Le prix du pétrole : le problème qui persiste
Le baril de Brent est tombé en dessous de 100 dollars après l’annonce du cessez-le-feu. C’est un soulagement par rapport aux 115 $ enregistrés il y a à peine une semaine.
Mais ce prix reste historiquement élevé, avec des conséquences concrètes : la hausse des prix du pétrole alimente les pressions inflationnistes mondiales qui réduisent les incitations de la Réserve fédérale américaine (et des autres banques centrales du monde) à baisser les taux d’intérêt. Et un environnement de taux élevés est défavorable aux actifs considérés comme risqués, une catégorie dans laquelle le bitcoin continue d’être classé par la plupart des gestionnaires institutionnels.

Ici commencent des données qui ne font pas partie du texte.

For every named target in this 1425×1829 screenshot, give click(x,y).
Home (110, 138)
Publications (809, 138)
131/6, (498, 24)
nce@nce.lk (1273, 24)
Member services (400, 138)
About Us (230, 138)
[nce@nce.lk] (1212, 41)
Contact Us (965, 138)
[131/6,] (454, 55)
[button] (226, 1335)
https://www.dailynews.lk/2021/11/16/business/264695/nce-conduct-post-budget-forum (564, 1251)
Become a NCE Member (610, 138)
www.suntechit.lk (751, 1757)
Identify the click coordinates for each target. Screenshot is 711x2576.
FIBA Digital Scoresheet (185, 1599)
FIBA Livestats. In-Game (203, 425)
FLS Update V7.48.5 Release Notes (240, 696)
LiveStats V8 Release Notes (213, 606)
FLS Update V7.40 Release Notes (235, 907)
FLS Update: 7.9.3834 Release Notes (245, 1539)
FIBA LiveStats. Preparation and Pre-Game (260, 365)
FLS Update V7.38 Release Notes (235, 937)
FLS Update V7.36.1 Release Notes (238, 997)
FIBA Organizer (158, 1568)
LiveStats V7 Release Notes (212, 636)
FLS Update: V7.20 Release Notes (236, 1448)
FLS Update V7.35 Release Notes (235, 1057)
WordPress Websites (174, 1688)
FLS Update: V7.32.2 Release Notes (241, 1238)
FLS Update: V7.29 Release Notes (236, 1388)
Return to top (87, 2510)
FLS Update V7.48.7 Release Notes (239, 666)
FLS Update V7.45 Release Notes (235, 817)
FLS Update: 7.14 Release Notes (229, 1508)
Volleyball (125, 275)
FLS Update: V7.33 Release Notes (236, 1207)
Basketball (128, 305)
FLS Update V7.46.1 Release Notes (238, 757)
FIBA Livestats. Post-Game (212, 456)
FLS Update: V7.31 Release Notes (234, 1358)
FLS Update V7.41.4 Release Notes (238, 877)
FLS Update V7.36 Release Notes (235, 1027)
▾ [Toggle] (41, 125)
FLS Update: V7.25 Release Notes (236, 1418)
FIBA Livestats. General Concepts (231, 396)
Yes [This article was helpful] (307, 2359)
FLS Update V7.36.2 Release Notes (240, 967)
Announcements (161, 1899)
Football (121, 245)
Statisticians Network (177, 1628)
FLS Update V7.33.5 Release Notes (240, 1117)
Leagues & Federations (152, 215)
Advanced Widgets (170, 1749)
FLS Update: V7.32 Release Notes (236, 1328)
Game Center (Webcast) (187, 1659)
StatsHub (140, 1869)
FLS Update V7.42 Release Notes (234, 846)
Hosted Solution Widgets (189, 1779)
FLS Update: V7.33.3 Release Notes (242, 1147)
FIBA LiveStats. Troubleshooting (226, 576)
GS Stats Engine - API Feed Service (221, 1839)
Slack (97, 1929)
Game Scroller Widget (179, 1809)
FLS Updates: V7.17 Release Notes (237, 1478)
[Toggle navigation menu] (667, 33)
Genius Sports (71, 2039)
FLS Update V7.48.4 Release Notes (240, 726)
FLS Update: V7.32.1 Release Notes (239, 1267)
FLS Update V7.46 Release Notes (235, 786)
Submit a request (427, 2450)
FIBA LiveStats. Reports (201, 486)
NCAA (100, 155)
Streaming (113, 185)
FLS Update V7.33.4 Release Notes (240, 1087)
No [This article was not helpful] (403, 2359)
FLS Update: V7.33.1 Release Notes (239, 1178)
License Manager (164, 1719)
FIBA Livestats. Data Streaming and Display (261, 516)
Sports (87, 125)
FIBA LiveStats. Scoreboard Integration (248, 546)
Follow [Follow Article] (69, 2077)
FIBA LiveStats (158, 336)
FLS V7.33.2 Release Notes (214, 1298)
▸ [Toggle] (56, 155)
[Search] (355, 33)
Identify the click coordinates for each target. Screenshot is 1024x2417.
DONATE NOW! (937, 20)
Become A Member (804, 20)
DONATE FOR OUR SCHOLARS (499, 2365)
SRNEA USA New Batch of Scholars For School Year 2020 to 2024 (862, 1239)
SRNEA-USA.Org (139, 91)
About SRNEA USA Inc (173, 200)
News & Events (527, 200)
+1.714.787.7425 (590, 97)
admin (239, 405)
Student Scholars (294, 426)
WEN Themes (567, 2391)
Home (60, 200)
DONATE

Si le cessez-le-feu tient et que le Brent continue de chuter, ce scénario pourrait être atténué. Si le conflit reprend – ou s’il éclate sur un autre front cité par Dalio – le pétrole augmenterait à nouveau, et avec lui la pression sur la Fed. Bitcoin le ressentirait.
Le problème sous-jacent : l’informatique quantique
Indépendamment de la géopolitique, Bitcoin présente un défi technique que le marché a commencé à négliger cette année. Le 30 mars, Google a publié un rapport affirmant qu’un futur ordinateur quantique, dont la technologie n’est pas encore développée, pourrait dériver la clé privée d’un portefeuille Bitcoin en moins de dix minutes.
Capriole Investments, la société de Charles Edwards, a prévenu que le marché applique déjà une décote de 24% sur la juste valeur du bitcoin pour ce risque. Et il prévoit que cette réduction pourrait atteindre 40 % en 2027 et 60 % en 2028 si les mises à jour de la cryptographie résistante à l’informatique quantique ne sont pas mises en œuvre.
La mise à jour nécessite un consensus et une période d’adoption qui peut prendre des années. Le temps presse.
L’hiver des cryptomonnaies n’est peut-être pas encore terminé
L’analyste Willy Woo a noté le 29 mars que les modèles en chaîne les plus traditionnels indiquent un plancher de bitcoin compris entre 46 000 et 54 000 dollars. Il l’a fait avec des nuances – « nous n’avons connu que quatre marchés baissiers auparavant » – mais aussi avec un avertissement direct : Si le marché boursier entre dans une tendance baissière durable, l’impact sur Bitcoin pourrait être plus important. que ce que prévoyaient les modèles historiques.
Le rebond à 71 500 $ est réel. Mais sa cause – un cessez-le-feu de deux semaines avec des conditions militaires en attente – ne justifie pas nécessairement de considérer ce mouvement comme le début d’une nouvelle tendance à la hausse.
2026 est une année qui, pour le bitcoin, est principalement définie par quatre variables qui ne se résolvent pas en deux semaines :
- Le conflit géopolitique mondial, que Dalio décrit comme une guerre mondiale à ses débuts.
- La politique monétaire de la FED, conditionnée par un pétrole qui reste cher.
- Le défi technique de l’informatique quantique, que le marché ignore déjà même si la communauté n’est pas parvenue à un consensus sur la manière d’y répondre.
- Une crise dans le secteur du crédit privé qui pourrait s’étendre à d’autres domaines et nuire aux marchés financiers (y compris le marché du bitcoin).
Le prix pourrait continuer à augmenter à court terme si le cessez-le-feu est maintenu. Mais Les fondamentaux qui définiront l’année restent défavorables. Bitcoin a une année 2026 difficile devant lui.